--- Task to carry out ---
Reproduce word for word the stretch from "Success in addressing" through "2006; Llena-Nozal, 2009)." in the passage on health, disability benefits, and the labor market.
═════ Text ═════
Success in addressing heath issues is also likely to be limited. Existing health conditions cannot be removed by changes in financial arrangements. Furthermore, unemployment is known to be associated with detriments to health, most particularly mental health (Paul & Moser, 2009; Waddell & Burton, 2006), so health status may tend to decline with extended periods of economic inactivity.  Poor quality work may be most easily accessed and yet may offer little or no health benefits relative to unemployment (Friedland & Price, 2003; Broom et al., 2006; Llena-Nozal, 2009).   

Labour market demand side factors should not be neglected. Numbers of disability benefit claimants are relatively higher in regions of the UK with weak economies that have experienced post-industrial decline (Beatty & Fothergill, 2015; Curnock, Leyland & Popham, 2014).  Health conditions do not prohibit employment but make leaving work more likely and re-employment harder, and both are aggravated by challenging labour markets, where employers can be highly discriminating in their choice of employee. Trends towards work intensification, use of robust sickness absence management processes by employers, and the availability of young healthy workers (including migrants) will tend to make it harder for those with health conditions to compete. It is in areas where labour market demand is weak that vulnerable workers are most likely to lose jobs, be identified as entitled to disability benefit, and be unable to find work again.  Indeed Beatty & Fothergill (2013) persuasively argue that both health status and the local availability of jobs are important. This means in areas of industrial decline disability claimant numbers conceal hidden unemployment:  people who might realistically find work in a prosperous region.  Conversely there is hidden sickness at work:  some people with substantive health conditions sustain employment and they are concentrated in areas of strong labour markets.
═════ Source material ═════
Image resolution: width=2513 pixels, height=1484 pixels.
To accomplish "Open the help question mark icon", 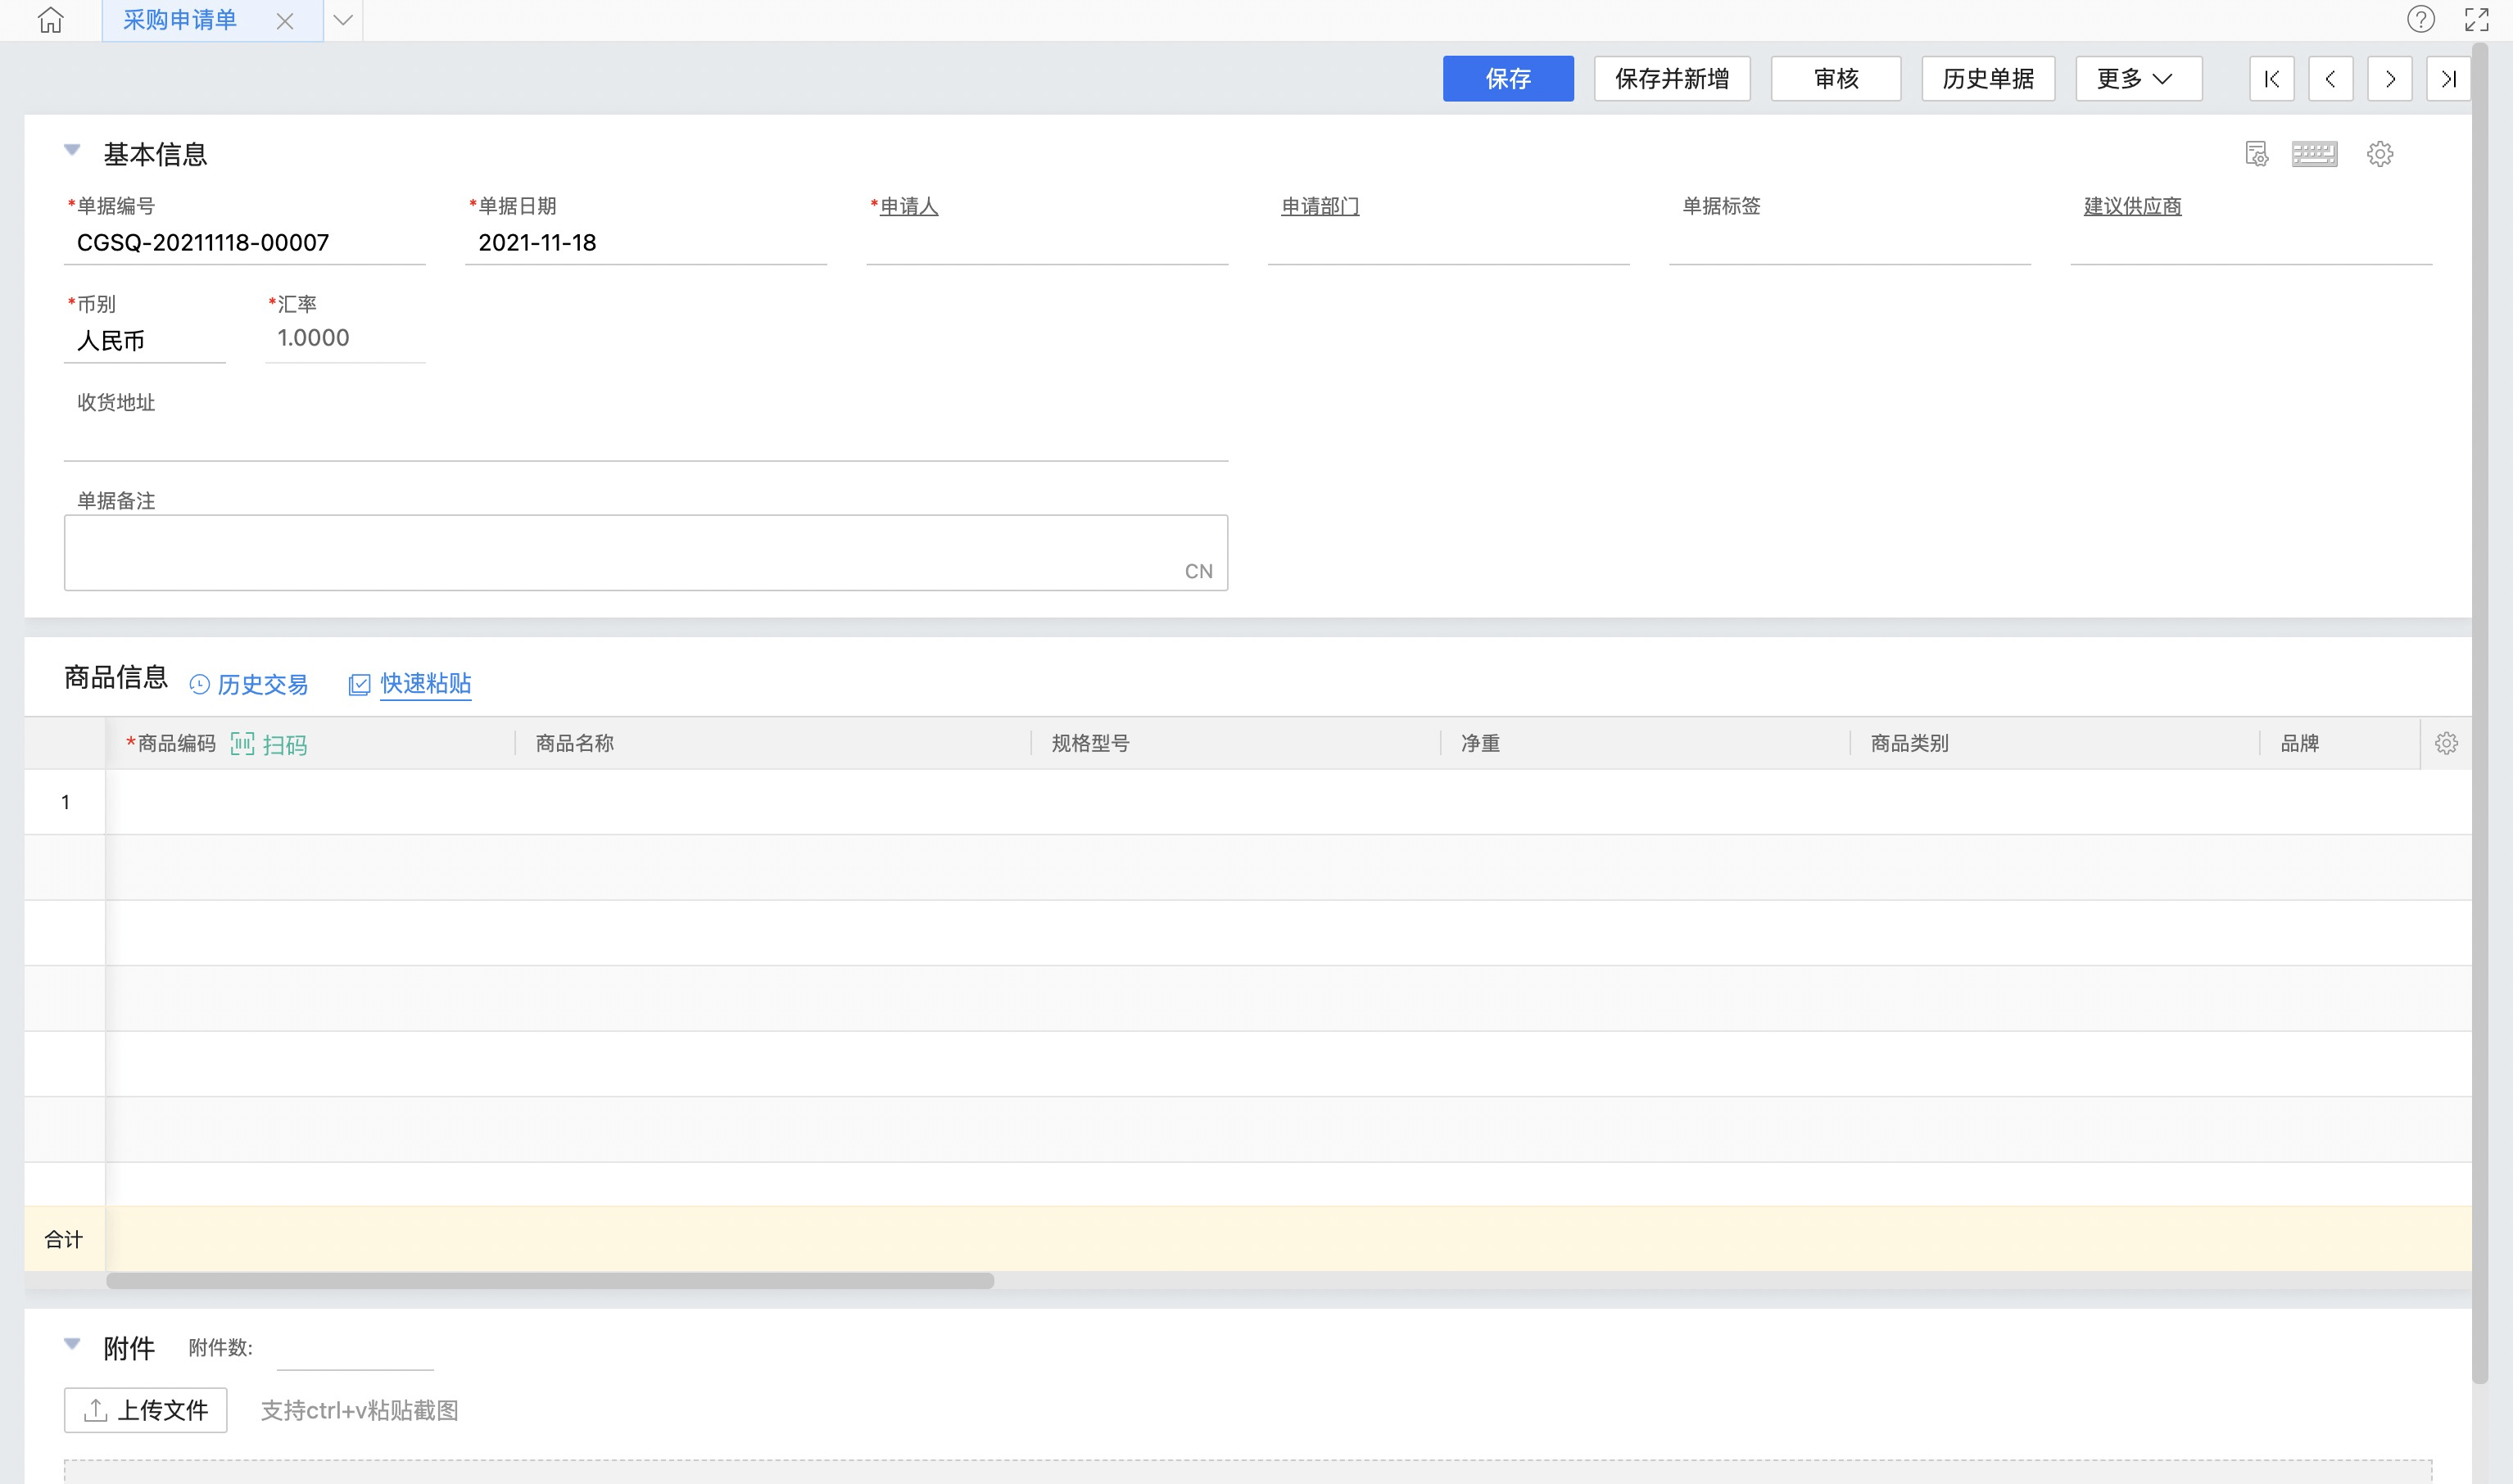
═════
--- Result below ---
Success in addressing heath issues is also likely to be limited. Existing health conditions cannot be removed by changes in financial arrangements. Furthermore, unemployment is known to be associated with detriments to health, most particularly mental health (Paul & Moser, 2009; Waddell & Burton, 2006), so health status may tend to decline with extended periods of economic inactivity.  Poor quality work may be most easily accessed and yet may offer little or no health benefits relative to unemployment (Friedland & Price, 2003; Broom et al., 2006; Llena-Nozal, 2009).